The attempt to find his mother begins an odyssey that leads from one peril to another. Nicolás searches through a merciless no-man's-land menaced by guerillas on the left and the army on the right. It is a search that ends in still another massacre, and a heroic gesture by the boy who comes to understand, as grown-ups seemingly cannot, that guns and violence are not the answer; that, in war, there are no winners, and that the ultimate losers are the innocent caught in the middle.

Chapter One

Later, after the bombs went off, after the monstrous black clouds they sent up dissipated in the gentle breeze, after the shooters, whoever they might have been, pocketed their stubby handguns and vanished into the crowd, after the police ceased returning fire and attempted instead, with their superior presence, to control a multitude run amuck, it would be clear it was a bullet to the head that killed her.

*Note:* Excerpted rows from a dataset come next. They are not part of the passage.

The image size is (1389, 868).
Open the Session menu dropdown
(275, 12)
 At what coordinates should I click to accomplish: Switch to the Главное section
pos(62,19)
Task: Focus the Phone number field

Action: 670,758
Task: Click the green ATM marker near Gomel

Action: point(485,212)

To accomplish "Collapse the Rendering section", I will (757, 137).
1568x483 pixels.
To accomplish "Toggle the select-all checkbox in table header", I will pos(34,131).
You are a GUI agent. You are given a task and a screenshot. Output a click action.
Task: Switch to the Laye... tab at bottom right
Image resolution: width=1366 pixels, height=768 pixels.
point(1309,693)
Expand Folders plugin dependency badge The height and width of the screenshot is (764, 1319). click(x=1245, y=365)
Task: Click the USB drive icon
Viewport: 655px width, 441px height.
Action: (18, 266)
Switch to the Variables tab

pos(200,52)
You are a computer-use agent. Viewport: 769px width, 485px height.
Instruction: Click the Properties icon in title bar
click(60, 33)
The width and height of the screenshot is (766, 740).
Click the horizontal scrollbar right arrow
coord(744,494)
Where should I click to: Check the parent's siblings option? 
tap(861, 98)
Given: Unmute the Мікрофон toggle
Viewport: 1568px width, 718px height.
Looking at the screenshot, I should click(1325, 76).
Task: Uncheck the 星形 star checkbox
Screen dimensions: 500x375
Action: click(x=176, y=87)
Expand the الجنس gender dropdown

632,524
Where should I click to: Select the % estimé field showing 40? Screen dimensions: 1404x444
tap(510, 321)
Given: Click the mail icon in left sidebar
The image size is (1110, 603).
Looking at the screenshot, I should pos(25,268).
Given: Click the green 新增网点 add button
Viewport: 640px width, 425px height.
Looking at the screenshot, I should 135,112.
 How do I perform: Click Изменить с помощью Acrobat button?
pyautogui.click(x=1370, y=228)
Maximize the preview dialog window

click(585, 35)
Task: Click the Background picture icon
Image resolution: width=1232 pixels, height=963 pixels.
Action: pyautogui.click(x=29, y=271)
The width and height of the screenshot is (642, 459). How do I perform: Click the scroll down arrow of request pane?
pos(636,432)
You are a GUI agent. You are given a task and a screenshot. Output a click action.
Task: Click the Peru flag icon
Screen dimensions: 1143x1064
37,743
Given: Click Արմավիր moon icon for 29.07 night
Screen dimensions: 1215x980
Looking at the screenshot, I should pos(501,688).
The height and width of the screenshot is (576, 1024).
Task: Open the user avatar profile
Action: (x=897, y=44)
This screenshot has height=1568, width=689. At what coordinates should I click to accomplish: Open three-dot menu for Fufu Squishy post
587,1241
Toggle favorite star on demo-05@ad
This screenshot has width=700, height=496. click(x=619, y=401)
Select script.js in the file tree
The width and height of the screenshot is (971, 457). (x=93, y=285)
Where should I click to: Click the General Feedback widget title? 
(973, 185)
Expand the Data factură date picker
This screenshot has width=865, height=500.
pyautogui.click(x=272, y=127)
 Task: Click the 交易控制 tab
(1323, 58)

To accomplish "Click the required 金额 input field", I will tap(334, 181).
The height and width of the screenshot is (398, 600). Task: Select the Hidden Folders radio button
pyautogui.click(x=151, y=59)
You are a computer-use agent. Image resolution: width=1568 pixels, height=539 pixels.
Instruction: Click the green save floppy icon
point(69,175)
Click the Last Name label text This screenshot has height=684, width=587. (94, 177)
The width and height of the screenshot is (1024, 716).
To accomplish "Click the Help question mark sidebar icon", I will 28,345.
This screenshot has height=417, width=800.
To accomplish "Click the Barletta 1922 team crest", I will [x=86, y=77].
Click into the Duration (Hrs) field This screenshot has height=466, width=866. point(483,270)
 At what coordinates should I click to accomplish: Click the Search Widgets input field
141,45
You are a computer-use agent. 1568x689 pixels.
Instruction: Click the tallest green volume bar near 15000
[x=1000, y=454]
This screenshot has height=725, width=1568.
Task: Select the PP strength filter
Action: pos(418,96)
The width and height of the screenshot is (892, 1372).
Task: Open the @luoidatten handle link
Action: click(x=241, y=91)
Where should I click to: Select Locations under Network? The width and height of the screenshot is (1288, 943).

But for now, she was alive. Until the shooting, the crowd had filled the cathedral to overflowing; it had backed up against the doors, spilled down the broad steps and out into the plaza, where tens of thousands of El Salvador's faithful drove elbows and shoulders into each other, where but a dozen held umbrellas over their heads as a hedge against the sun, and the majority stood acceptingly in the heat, sweat staining half-moons under their arms and triangles over their breastbones. Everywhere there was the stale odor of humanity pressed together in mourning.

...

Please be aware that this discussion guide may contain spoilers!
  1. The novel’s story is told through the eyes of Nicolás Veras, a nine-year-old Salvadoran boy. Do you think this point of view is effective? What do you think is gained by portraying the story this way? Would the story have been more powerful if told through the point of view of an adult?

  2. The concept of fate — the idea that events occur in our lives over which we have no control and that we must do the best we can to play with the cards we are dealt — is deeply embedded in Latin American culture. In what ways did Nicolás show he accepted his fate? And in what ways did he show he refused to accept his fate?

  3. When fate is unkind, many turn for help from a higher power. Nicolá...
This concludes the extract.